Dude had his head cut off and came back to do… all that.

I now understand just about everything I've read/heard about JM since the early 80s.
posted by Pirate-Bartender-Zombie-Monkey at 7:52 PM on March 17, 2014


I have always heard the lyric, "I remember when you could stop a clock" from Pink Houses, as 'I remember when you could starve a flower."

I still like to sing it this way.
posted by Lipstick Thespian at 7:59 PM on March 17, 2014 [3 favorites]


That's how a man should remember lyrics.
posted by thelonius at 8:00 PM on March 17, 2014 [4 favorites]

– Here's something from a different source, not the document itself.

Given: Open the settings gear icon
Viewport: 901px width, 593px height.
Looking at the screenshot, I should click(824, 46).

I've been to the top of the hill, and there's nothing up there.
posted by shivohum at 8:03 PM on March 17, 2014 [13 favorites]

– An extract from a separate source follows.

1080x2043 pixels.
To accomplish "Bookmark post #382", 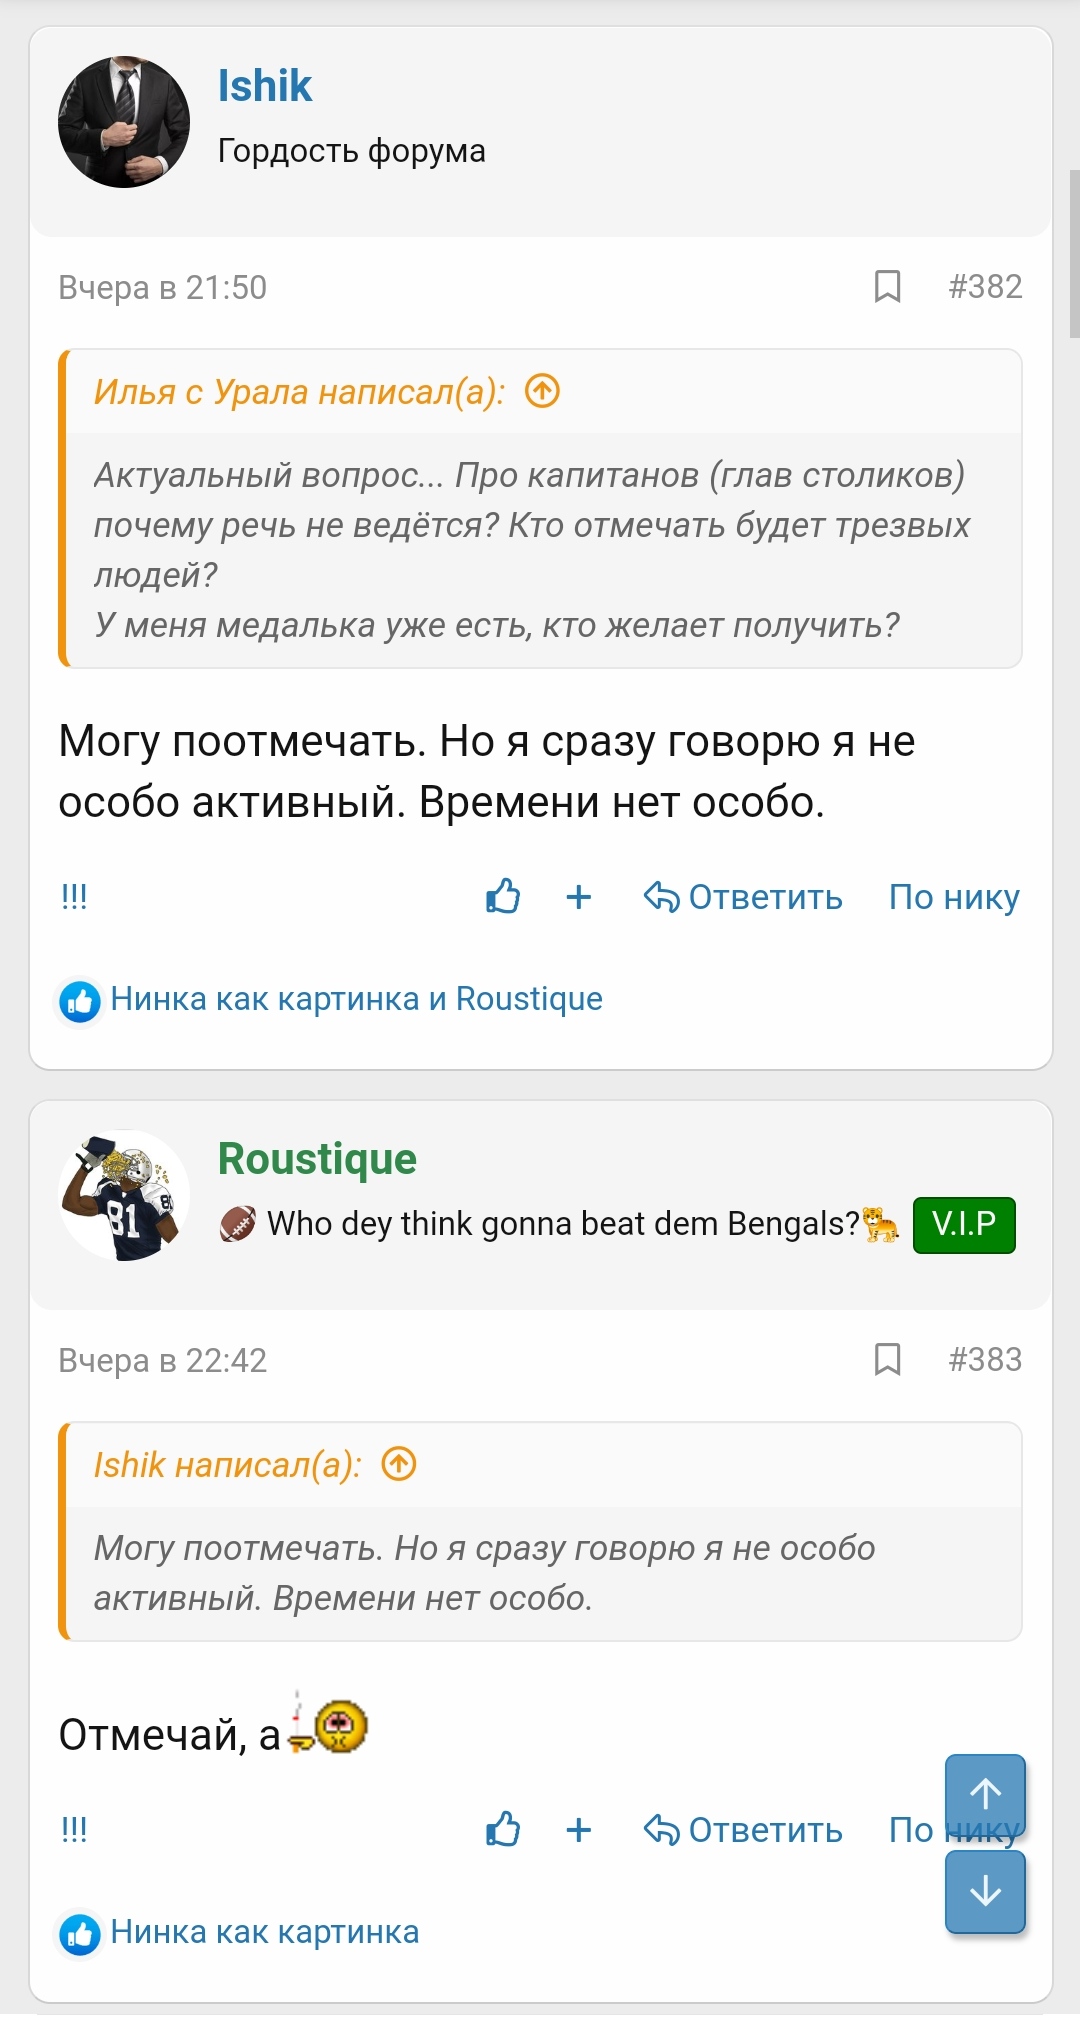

Robert Plant taught me a shitpile and he didn't know it.

I know what these words mean, and I know what John Mellencamp means by them, but there's something hilarious about the sentiment that I can't quite explain by reference to either.
posted by clockzero at 8:04 PM on March 17, 2014 [1 favorite]


If you haven't listened to him lately, his newer stuff is really pretty good. No Better Than This is one of my favorite albums of the last few years.
posted by octothorpe at 8:06 PM on March 17, 2014


John Mellencamp is a BADASS. Best interview I've read with a rock icon in years.
posted by Lipstick Thespian at 8:08 PM on March 17, 2014 [2 favorites]


John Mellencamp is one of those artists who only got good after he wasn't any good anymore, if you get my meaning.
posted by stupidsexyFlanders at 8:12 PM on March 17, 2014 [4 favorites]


I always assumed it was "starve a flower", meaning there was a time when she was young and thin.
posted by sourwookie at 8:15 PM on March 17, 2014


When I was in Ireland everyone was freaking out about John Mellencamp playing extended Dublin shows and It was really a huge media blitz with think articles , reviews, retrospectives, counter reviewers and lots and lots of talk about the what it all meant and I couldn't figure out why the singer of Jack And Diane was like, a huge folk event occurring.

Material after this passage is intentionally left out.